[WORK TO COMPLETE]
An exact transcription of the entries is required, with no images included.

....

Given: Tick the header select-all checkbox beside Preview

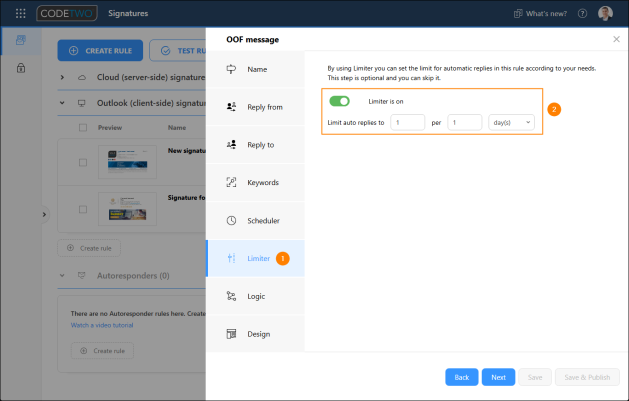Looking at the screenshot, I should click(83, 128).
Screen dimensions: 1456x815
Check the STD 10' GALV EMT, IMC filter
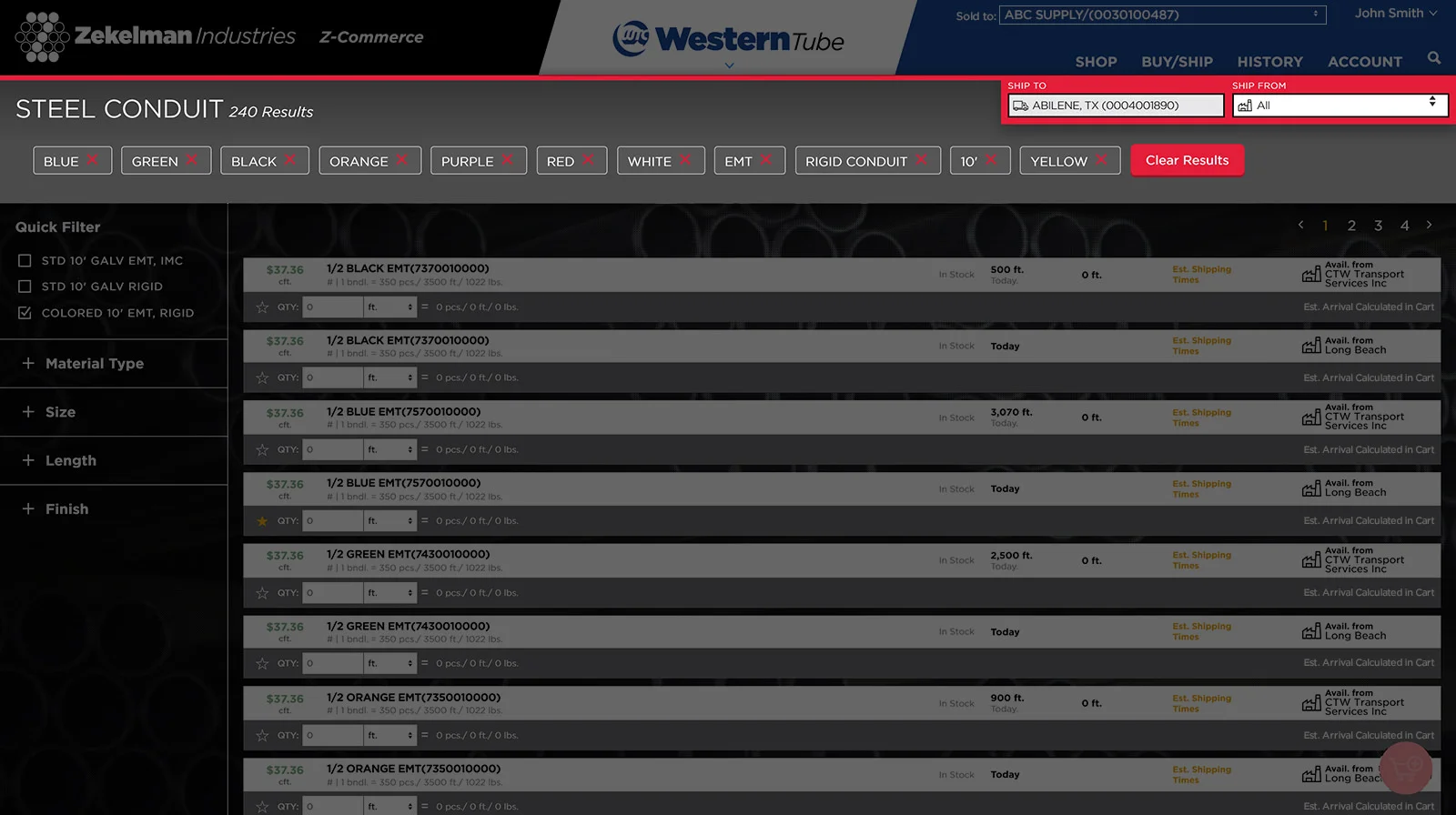click(25, 260)
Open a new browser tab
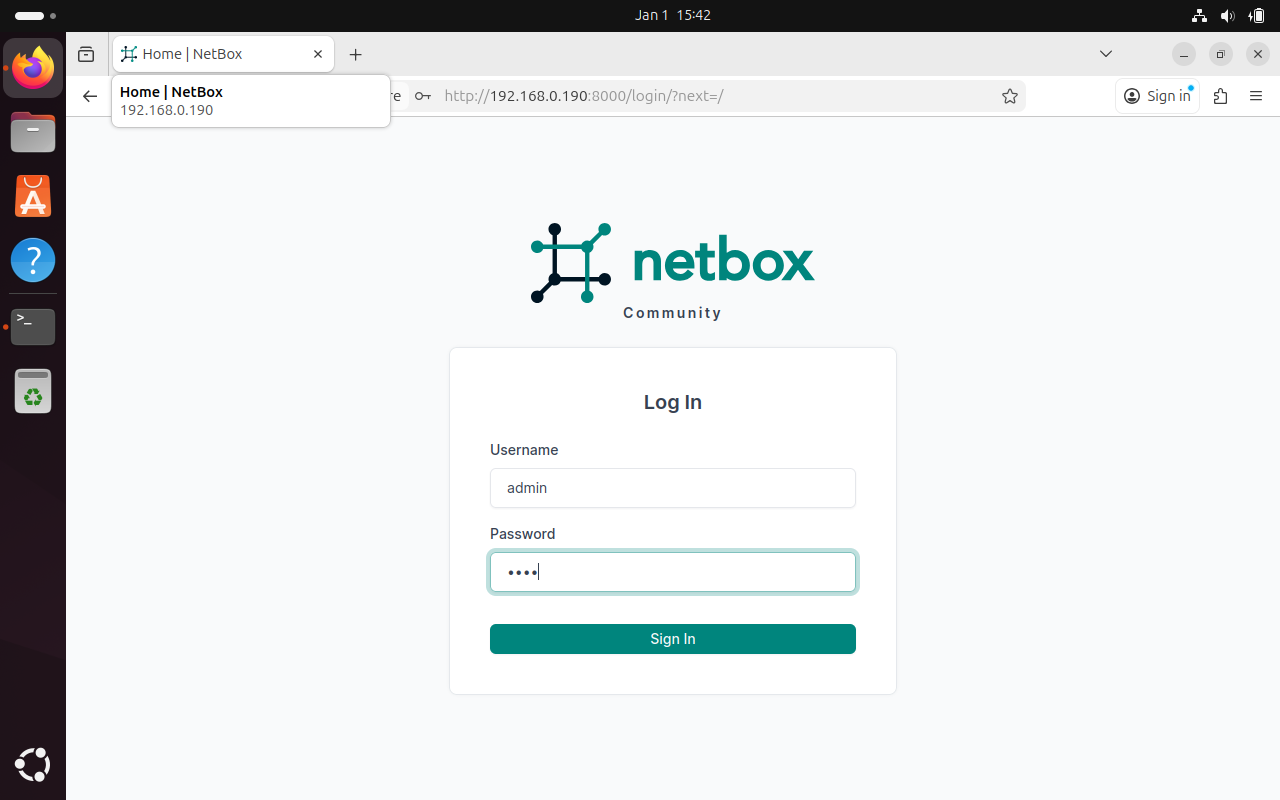This screenshot has height=800, width=1280. click(x=356, y=54)
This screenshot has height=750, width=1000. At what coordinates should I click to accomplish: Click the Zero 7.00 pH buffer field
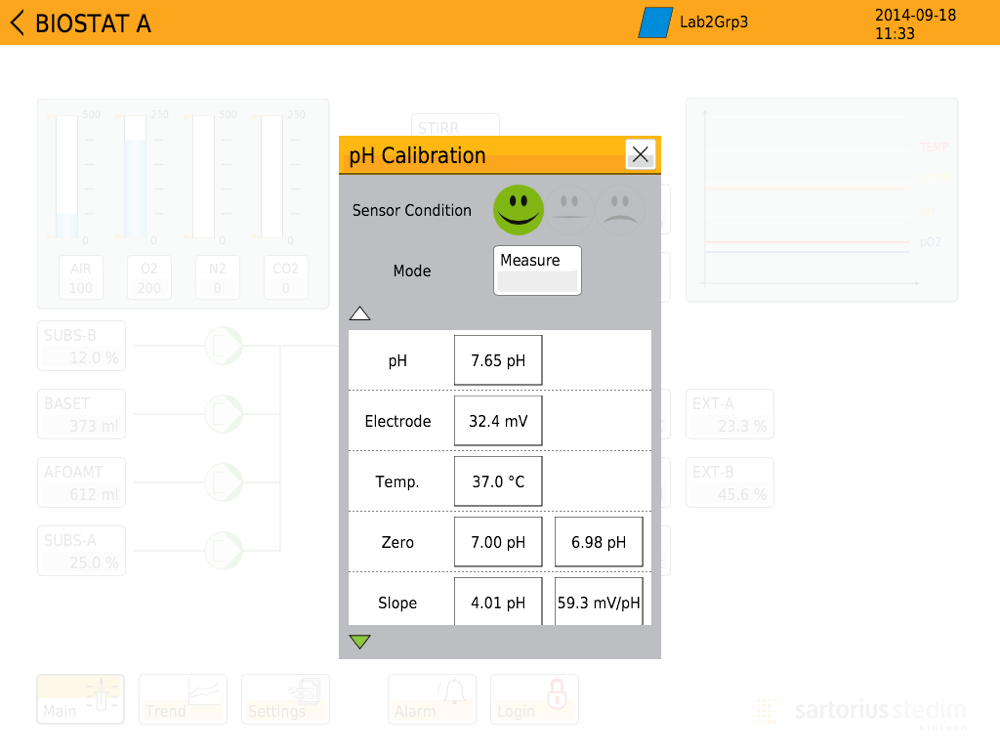[x=498, y=543]
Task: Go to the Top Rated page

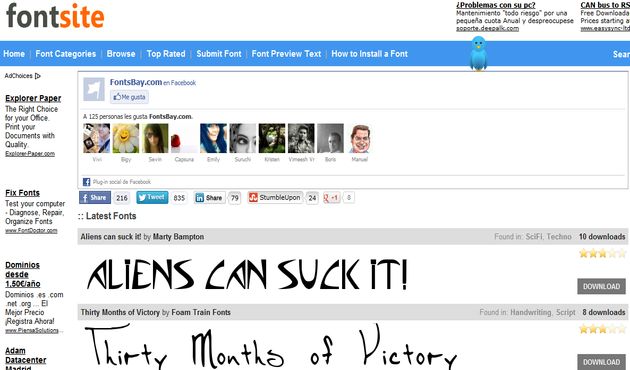Action: click(166, 54)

....

[RESULT]
Given: Tick the header select-all checkbox beside Preview

Looking at the screenshot, I should click(83, 128).
Screen dimensions: 1456x815
Check the STD 10' GALV EMT, IMC filter
click(25, 260)
Open a new browser tab
This screenshot has height=800, width=1280. click(x=356, y=54)
This screenshot has height=750, width=1000. At what coordinates should I click to accomplish: Click the Zero 7.00 pH buffer field
[x=498, y=543]
Task: Go to the Top Rated page

Action: click(166, 54)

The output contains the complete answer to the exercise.